While Democratic losses were expected, particularly in the Senate, some hurt worse than others.
In Texas, Sen Ted Cruz staved off a tough challenge from Democrat Beto O'Rourke, whose record-smashing fundraising and celebrity have set off buzz he could be a credible 2020 White House contender.
Democrats' fate in high-profile governorships in Georgia and Wisconsin were at risk as well.
In Indiana, Trump-backed businessman Mike Braun defeated Democratic incumbent Joe Donnelly. In Missouri, Josh Hawley knocked off Democratic Sen. Claire McCaskill. And in Tennessee, GOP Rep. Marsha Blackburn defeated former Gov. Phil Bredesen.
Democratic Sens. Joe Manchin in West Virginia and Tammy Baldwin in Wisconsin won re-election. And in New Jersey, Democrats re-elected embattled Sen. Bob Menendez, who, less than a year ago, stood trial for federal corruption charges. The Justice Department dropped the charges after his trial ended in a hung jury.
Tuesday's elections also tested the strength of a Trump-era political realignment defined by evolving divisions among voters by race, gender, and especially education.
Women voted considerably more in favor of their congressional Democratic candidate — with fewer than 4 in 10 voting for the Republican, according to VoteCast, a nationwide survey of more than 115,000 voters and about 20,000 nonvoters — conducted for The Associated Press by NORC at the University of Chicago.
In suburban areas where key House races were decided, voters skewed significantly toward Democrats by a nearly 10-point margin.
SIOUX FALLS — Republican Rep. Kristi Noem overcame an unusually strong Democratic challenge to win the South Dakota governor's race Tuesday, becoming the first woman elected to the office in the state's history.
Noem, a four-term congresswoman, didn't play up her gender against Democratic state Sen. Billie Sutton. Instead, she drew on her farming and ranching background and congressional achievements — including passing GOP tax cuts — to claim the historic victory.

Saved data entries
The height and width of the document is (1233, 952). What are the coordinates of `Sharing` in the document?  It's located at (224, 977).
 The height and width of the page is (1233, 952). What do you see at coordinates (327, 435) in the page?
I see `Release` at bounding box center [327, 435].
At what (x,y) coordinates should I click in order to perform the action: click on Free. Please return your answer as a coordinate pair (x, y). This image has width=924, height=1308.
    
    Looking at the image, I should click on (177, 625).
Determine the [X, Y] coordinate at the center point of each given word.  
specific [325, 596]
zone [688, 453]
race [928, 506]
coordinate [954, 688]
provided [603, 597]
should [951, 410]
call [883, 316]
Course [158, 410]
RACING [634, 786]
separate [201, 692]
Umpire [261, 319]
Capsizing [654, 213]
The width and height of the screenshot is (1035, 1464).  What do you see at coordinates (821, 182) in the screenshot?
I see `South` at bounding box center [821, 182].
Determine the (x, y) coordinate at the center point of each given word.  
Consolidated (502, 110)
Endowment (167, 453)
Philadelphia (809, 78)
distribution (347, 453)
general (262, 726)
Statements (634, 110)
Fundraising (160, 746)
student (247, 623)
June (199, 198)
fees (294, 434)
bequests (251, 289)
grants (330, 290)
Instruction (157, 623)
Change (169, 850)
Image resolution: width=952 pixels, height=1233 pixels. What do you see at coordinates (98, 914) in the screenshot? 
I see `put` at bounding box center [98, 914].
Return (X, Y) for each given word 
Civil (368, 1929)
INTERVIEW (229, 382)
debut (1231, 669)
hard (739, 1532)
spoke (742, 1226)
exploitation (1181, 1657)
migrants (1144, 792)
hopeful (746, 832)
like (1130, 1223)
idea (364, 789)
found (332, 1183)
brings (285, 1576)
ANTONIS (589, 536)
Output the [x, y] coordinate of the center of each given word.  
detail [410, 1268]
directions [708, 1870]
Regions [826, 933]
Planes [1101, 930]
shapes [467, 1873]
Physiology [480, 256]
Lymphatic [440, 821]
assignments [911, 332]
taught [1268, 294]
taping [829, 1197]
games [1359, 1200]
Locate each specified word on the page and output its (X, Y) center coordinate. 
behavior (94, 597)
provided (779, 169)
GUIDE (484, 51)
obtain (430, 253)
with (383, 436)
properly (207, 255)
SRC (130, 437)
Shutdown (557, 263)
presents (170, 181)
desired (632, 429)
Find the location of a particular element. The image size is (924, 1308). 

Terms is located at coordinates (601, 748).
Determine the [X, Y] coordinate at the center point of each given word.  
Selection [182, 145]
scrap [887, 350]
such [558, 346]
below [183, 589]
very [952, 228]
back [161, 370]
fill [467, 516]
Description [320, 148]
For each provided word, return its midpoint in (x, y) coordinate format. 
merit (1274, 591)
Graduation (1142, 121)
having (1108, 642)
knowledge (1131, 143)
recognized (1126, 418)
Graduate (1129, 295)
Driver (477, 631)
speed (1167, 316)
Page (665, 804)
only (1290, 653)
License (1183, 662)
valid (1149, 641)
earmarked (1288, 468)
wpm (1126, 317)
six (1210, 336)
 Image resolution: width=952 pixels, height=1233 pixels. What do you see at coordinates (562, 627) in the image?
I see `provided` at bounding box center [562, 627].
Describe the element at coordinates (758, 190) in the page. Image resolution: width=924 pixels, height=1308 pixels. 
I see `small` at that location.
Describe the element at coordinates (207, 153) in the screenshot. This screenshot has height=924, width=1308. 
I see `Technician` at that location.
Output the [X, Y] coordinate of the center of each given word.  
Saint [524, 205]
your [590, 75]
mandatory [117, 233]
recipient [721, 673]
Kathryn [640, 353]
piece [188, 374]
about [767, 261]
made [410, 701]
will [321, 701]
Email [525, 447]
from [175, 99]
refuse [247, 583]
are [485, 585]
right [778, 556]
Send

- [EXERCISE DESCRIPTION]
Rewrite the election report starting at "Women voted considerably" and ending at "nearly 10-point margin.", putting "rural" in place of "suburban". The lines have nothing to do with this.

- [WRITTEN ANSWER]
Women voted considerably more in favor of their congressional Democratic candidate — with fewer than 4 in 10 voting for the Republican, according to VoteCast, a nationwide survey of more than 115,000 voters and about 20,000 nonvoters — conducted for The Associated Press by NORC at the University of Chicago.
In rural areas where key House races were decided, voters skewed significantly toward Democrats by a nearly 10-point margin.